— Listed entries —
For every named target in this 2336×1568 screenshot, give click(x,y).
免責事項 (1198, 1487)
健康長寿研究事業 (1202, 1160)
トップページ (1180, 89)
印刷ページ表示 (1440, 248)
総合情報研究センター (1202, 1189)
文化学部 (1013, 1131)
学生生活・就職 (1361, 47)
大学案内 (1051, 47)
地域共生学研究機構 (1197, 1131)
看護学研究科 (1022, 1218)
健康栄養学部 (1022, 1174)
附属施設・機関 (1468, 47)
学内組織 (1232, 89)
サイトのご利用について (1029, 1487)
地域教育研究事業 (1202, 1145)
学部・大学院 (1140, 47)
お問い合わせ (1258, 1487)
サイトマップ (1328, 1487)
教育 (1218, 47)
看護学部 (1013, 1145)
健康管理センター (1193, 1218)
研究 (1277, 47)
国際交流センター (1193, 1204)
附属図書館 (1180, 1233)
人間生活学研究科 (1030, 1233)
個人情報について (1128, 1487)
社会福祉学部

— What you will do —
In the material above, find the line with "サイトのご利用について (1029, 1487)"; then retype it and every line after it through the last, exactly as written.

— Written answer —
サイトのご利用について (1029, 1487)
地域教育研究事業 (1202, 1145)
学部・大学院 (1140, 47)
お問い合わせ (1258, 1487)
サイトマップ (1328, 1487)
教育 (1218, 47)
看護学部 (1013, 1145)
健康管理センター (1193, 1218)
研究 (1277, 47)
国際交流センター (1193, 1204)
附属図書館 (1180, 1233)
人間生活学研究科 (1030, 1233)
個人情報について (1128, 1487)
社会福祉学部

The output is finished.